The mood was lighter than if it had been another hundred-degree day. It didn't matter really how much rain fell - just that it did.
Vern Arnold is a retired farmer from Halloway. His three sons took over the family operation five years ago. They got .44, less than a half-inch of rain. He calls it a fresher-upper. Arnold says the crops look pretty good around his place.
The fuel truck used to come to the yard and fill up the tank and it didn't use to be a big bill. Now it's atrociousMilan farmer Kent Kanten
"The areas that had good subsoil moisture has pretty good potential. If we get some more rain soon. A good soaker..." Arnold trailed off hopefully.
Arnold says fuel prices and the rising cost of fertilizer are a bigger concern for him than rain. He says they have combines that can burn $70 worth of fuel an hour.
Kent Kanten farms near Milan and says fuel prices have tripled in the last five years.
"The fuel truck used to come to the yard and fill up the tank and it didn't use to be a big bill. Now it's atrocious," Kanten says. "I just hate to see that fuel truck pull in the yard. The last load I bought was $2.66 for farm diesel that's without the tax. I've heard it's $2.80-something right now. We used to buy it for a dollar or less. That line in the budget has just gone all to pieces."
It's that farm budget that makes Kanten drift toward the next farm bill. He wants federal farm policy to reflect increasing costs. But he doesn't think the farm bill will change at all when it's up for renewal.
The last farm bill was written in 2002. It's up for renewal next year. Many members of Congress support extending the current farm policy.
Paul Sobocinski says it's up to farmers to to push lawmakers to change legislation. Sobocinski says the inch and a half of rain he got at his farm near Wabaso is a good example why farm policy needs to change.
"Very good rain. Unfortunately when it rains the price goes down. We need a farm policy a little bit more than that. Good things are happening (and) we're producing good food out here in rural America. That it's just not dependent on weather issues about whether farmers get a decent price," he says.
Sobocinski says there need to be programs to help the next generation of farmers get started.
Alfred Jessen, a retired farmer from Tracy, has an idea. He wants Congress to do away with the farm bill. He doesn't like the reputation some farmers have in getting millions in aid from Uncle Sam. Instead, he'd like to see every farmer get 12 coupons. Each coupon would allow a farmer to sell only a certain amount of grain at a time at a fixed price. Farmers can dry and store their own grain and sell a little every month. He says the elevators that purchase the grain would get the federal subsidy. "The farmers would never get one cent from the government. That way we would get all of our city cousins off our back that think all we have to do is go down to the mailbox and pick up our check," Jessen explains. "We would go to the elevator and they would exchange and the elevator would be reimbursed the difference in the market price to the support price. But they could only sell 1,000 bushels a month. Then we would eliminate that big pile of corn that we have on every street in every town that has an elevator and we would eliminate all the spoilage that those pile of grains have."

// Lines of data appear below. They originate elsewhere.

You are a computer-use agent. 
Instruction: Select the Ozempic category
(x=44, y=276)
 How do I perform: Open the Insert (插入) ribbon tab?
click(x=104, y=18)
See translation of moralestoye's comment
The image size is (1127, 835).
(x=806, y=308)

By limiting how much grain a farmer can sell Jessen says it would put every producer at the same level. Jessen says it would give young people a chance to get into agriculture. His idea would also make it easier at the bank because there would be a guaranteed price. Jessen says he's only talked about his idea with his neighbors and they all seem to like it.
Jessen and other farmers are conscious of the image tax payers have of farmers and are more concerned about that than when the next rain shower will fall.